Due fiere-mercato nel weekend strizzano l’occhio agli hobbisti della verdura fai-da-te. Il sostegno dei produttori: «Così vedrete quanto è difficile coltivare senza la chimica».
LUGANO - È germogliata la primavera bio. A un ritmo che toglie il fiato si susseguono gli eventi dedicati al coltivar sano (e possibilmente strano). Solo in questo weekend si terranno due fiere-mercato, quella di ProSpecieRara domani al Parco Ciani, dalle 10 alle 16, e quella di ConProBio domenica, stessi orari, al Mercato Coperto di Giubiasco. Dalle 96 varietà di patate, passando per i meli di città, fino al pomodoro che si perpetua di seme in seme è un proliferare di eventi con protagonisti gli ortaggi allergici alla chimica e alla genetica da laboratorio.
Mania? No, moda sana - Talmente numerosi da far sorgere il dubbio che la molla non sia solo il voler nutrirsi bene. Una mania? «Una moda sana piuttosto e un ritorno al buon gusto dopo anni in cui si mangiavano schifezze» ribatte lo psichiatra Tazio Carlevaro che non vede nel ritorno alle specie del passato una reazione di sfiducia nella scienza: «Direi proprio di no, visto che si utilizzano anche metodi moderni».
Il guanto di sfida - E i grossi coltivatori di verdure? Guardano gli amatori del bio con occhio benevolo. «Siamo contenti, perché almeno la gente si renderà conto delle difficoltà nel coltivare un ortaggio senza malattie…» dice Andrea Zanini, presidente dell’OrTi, l’associazione che raggruppa gli orticoltori ticinesi. Tra i professionisti, peraltro, il bio ha ancora vita dura perché, aggiunge Zanini, «gli standard qualitativi imposti dalla grande distribuzione sono difficilmente ottenibili con metodi biologici. La chimica si usa anche per proteggere le piante e gli stessi agricoltori ne farebbero a meno, visto che sono i primi a mettere a rischio la loro salute con i trattamenti».
Trend e responsabilità - L’aumento di domanda e offerta bio spinge Laura Vaccarino, nutrizionista e portavoce del Progetto Gorilla a parlare di «trend di massa». Con quali benefici? «Si potrebbe dire - risponde la specialista - che su una piccola superficie (come quella del balcone) non è così rilevante se si tratta di piantine bio o no, d’altro canto però sono anche questi piccoli accorgimenti che mandano segnali positivi e motivano a più livelli la coltivazione responsabile».
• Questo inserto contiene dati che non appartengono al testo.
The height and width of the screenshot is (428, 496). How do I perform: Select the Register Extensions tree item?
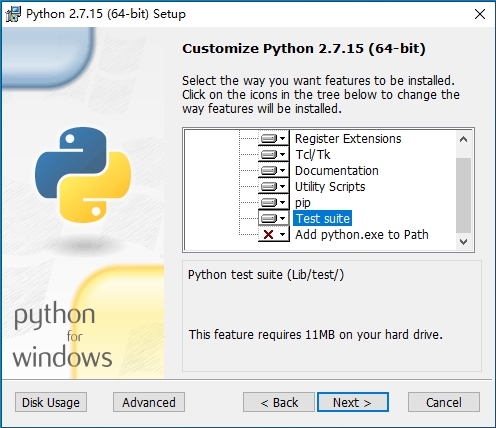click(348, 138)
Prezzi e incognite - In conclusione, boom a parte, va detto che il sorpasso su piantine e sementi tradizionali non è ancora avvenuto. E non è una questione di prezzo, dice Raffaele Caminada, titolare dell’omonima e storica ditta di Cadempino: «Le piantine bio possono costare al massimo un 10% in più. I fitosanitari bio invece non hanno costi superiori visto che sono spesso gli stessi usati anche nell’orto tradizionale». Maggiore può semmai essere l’impegno richiesto: «Ci sono clienti molto accorti che non usano prodotti chimici. Altri invece utilizzano di tutto e di più, magari in competizione con l’orto del vicino. In certi momenti, con certe avversità e malattie, il bio può essere a rischio e i compromessi sono talvolta necessari visto che l’hobbista bio non dispone di tutti i prodotti più indicati».